=== WHAT YOU WILL DO ===
Across the entries, count the lines that include "three" and report only that number.
=== Section Start ===
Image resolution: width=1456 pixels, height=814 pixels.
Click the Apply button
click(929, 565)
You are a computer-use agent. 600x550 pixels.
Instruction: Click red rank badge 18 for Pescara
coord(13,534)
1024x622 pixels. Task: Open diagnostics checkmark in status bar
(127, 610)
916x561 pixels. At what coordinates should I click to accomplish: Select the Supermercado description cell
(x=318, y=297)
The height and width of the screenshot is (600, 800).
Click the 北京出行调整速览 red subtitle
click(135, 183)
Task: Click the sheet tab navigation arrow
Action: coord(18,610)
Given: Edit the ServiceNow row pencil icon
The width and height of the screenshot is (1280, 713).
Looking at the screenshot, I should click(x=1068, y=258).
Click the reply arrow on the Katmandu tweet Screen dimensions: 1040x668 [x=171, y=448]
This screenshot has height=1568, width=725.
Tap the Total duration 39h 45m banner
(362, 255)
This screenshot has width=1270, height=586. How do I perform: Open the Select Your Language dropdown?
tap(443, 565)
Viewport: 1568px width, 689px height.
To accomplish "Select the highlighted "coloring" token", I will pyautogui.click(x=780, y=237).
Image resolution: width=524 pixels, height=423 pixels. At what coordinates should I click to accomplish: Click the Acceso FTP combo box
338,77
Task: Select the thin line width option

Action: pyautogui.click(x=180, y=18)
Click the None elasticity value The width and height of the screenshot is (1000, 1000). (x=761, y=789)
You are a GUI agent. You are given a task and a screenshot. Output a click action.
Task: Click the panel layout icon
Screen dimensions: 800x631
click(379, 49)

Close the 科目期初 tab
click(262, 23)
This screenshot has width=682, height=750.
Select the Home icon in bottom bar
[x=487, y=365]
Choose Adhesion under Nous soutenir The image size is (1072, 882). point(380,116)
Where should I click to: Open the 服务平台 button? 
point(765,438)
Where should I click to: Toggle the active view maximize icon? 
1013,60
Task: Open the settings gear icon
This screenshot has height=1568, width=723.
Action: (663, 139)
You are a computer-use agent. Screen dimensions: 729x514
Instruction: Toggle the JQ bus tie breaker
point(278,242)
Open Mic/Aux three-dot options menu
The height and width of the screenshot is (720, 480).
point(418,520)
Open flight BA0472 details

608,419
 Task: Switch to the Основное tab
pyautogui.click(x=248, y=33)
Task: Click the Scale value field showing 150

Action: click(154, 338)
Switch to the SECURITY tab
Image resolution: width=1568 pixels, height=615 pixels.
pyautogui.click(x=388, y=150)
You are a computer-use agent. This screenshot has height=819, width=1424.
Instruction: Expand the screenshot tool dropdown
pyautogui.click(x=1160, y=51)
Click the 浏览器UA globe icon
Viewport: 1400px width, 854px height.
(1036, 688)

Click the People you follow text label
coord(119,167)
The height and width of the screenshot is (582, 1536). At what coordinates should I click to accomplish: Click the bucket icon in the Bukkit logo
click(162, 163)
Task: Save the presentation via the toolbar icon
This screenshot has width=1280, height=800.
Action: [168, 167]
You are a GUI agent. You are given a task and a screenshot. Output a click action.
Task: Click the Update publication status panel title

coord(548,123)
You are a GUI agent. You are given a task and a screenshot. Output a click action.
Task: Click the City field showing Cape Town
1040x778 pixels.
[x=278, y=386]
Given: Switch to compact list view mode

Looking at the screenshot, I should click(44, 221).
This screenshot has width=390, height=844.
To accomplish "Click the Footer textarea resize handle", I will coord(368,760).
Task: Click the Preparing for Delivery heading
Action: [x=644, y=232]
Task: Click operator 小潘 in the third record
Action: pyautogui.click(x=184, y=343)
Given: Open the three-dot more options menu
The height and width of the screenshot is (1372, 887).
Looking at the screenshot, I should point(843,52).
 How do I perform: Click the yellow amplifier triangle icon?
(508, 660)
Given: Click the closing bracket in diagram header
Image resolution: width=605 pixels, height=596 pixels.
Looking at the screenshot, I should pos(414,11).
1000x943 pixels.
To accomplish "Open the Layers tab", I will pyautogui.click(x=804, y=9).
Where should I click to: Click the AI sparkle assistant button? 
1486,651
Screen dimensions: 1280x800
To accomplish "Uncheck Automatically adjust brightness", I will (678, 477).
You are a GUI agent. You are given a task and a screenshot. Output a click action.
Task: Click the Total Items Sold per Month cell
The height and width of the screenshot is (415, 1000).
=== Section End ===
=== EXERCISE OUTPUT ===
2